Subsection 16(2) specifies requirements for when a project area is to be varied. Where this occurs, one or more project extent maps must be revised to cover the varied area, or one or more project extent maps must be prepared to cover the varied project area. This must occur before the section 29 application is submitted to vary the project area.

Subsection 16(3) requires that if a hydrological assessment for a project is prepared or revised in accordance with subsections 15(3), (4) or (5), the project proponent must either revise one or more existing project extent maps or prepare one or more new project extent maps within 30 days.

Subsection 16(4) requires that if a project proponent becomes aware that an existing project extent map contains a material error, within 30 days of becoming aware of the error the project proponent must revise the project extent map to account for that error.


 

 

17          Acid sulfate soils management plan

Section 17 establishes the requirements for preparing acid sulfate soils management plans for tidal restoration projects, if such plans are required by an applicable law or recommended by a relevant body or agency. Land with acid sulfate soils must be identified as part of the project extent mapping for a tidal restoration project. Where disturbance of acid sulfate soils may occur as a result of the eligible project activities being carried out, project proponents are required to prepare an acid sulfate soils management plan. Acid sulfate soil management plans are required to outline the actions required to be undertaken in order to manage any risks arising due to the disturbance of land containing acid sulfate soils and must be prepared in accordance with any applicable State, Territory or Commonwealth laws and take into consideration any applicable guidance provided by any State, Territory or Commonwealth government body or agency or local government authority.

While an acid sulfate soils management plan may require ongoing reviews, the work required to revise a plan will be dependent on the extent of any changes that may be required. For example, if the eligible project activities for the project are not changing, then it is likely that a review will not identify any required changes and the acid sulfate soils management plan may not require revision.

Subsection 17(1) requires that where project extent mapping for a tidal restoration project has identified acid sulfate soils that may be disturbed by any eligible project activities, an acid sulfate soils management plan is prepared for a tidal restoration project before an application for that project to be declared as an eligible offsets project is made.

Subsection 17(2) requires that before an application to vary the project area of a tidal restoration project is made, the project proponent must revise or prepare one or more acid sulfate soils management plans to ensure that all land in the project area containing acid sulfate soils which may be disturbed as a result of the project activities is covered by an acid sulfate soils management plan.

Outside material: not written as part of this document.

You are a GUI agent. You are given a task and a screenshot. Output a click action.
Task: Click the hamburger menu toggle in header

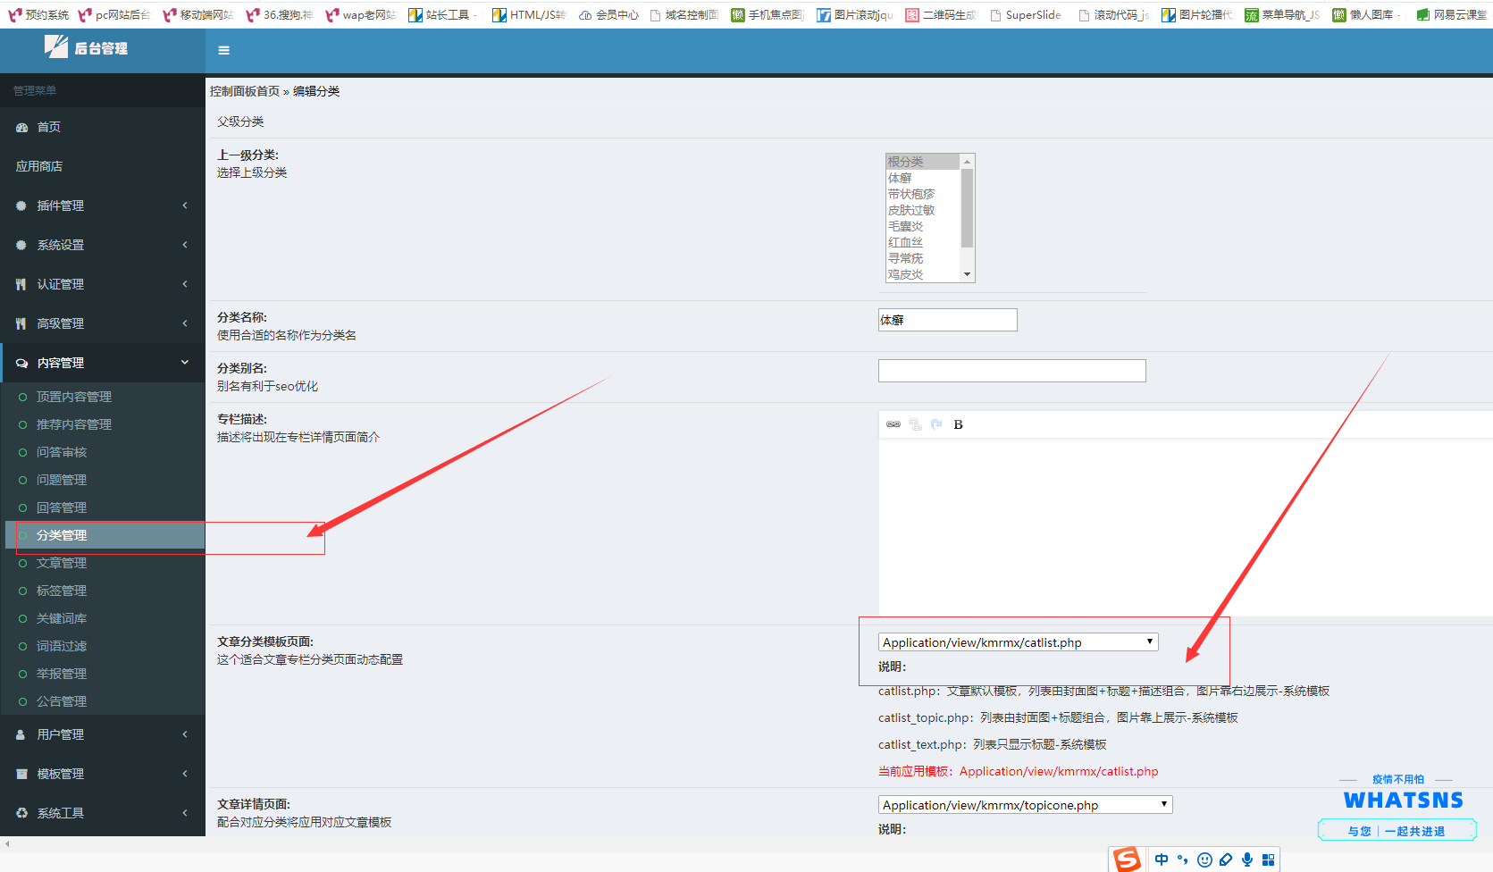click(x=223, y=51)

Subsection 17(3) requires that where a project extent map for a tidal restoration project is prepared or revised under subsections 16(3) or (4), the project proponent must revise or prepare one or more acid sulfate soils management plans within 30 days. This ensures that all land in the project area containing acid sulfate soils which may be disturbed as a result of the project activities is covered by an acid sulfate soils management plan.

Subsection 17(4) requires that where a project proponent becomes aware that an existing acid sulfate soils management plan for their project contains a material error, within 30 days of the project proponent becoming aware of the error the acid sulfate soils management plan must be revised in a way that accounts for the error.

Subsection 17(5) requires that acid sulfate soil management plans are prepared and revised in accordance with any applicable State, Territory or Commonwealth laws, and that they take into consideration any applicable State, Territory, Commonwealth or local government guidance in relation to acid sulfate soils management plans. 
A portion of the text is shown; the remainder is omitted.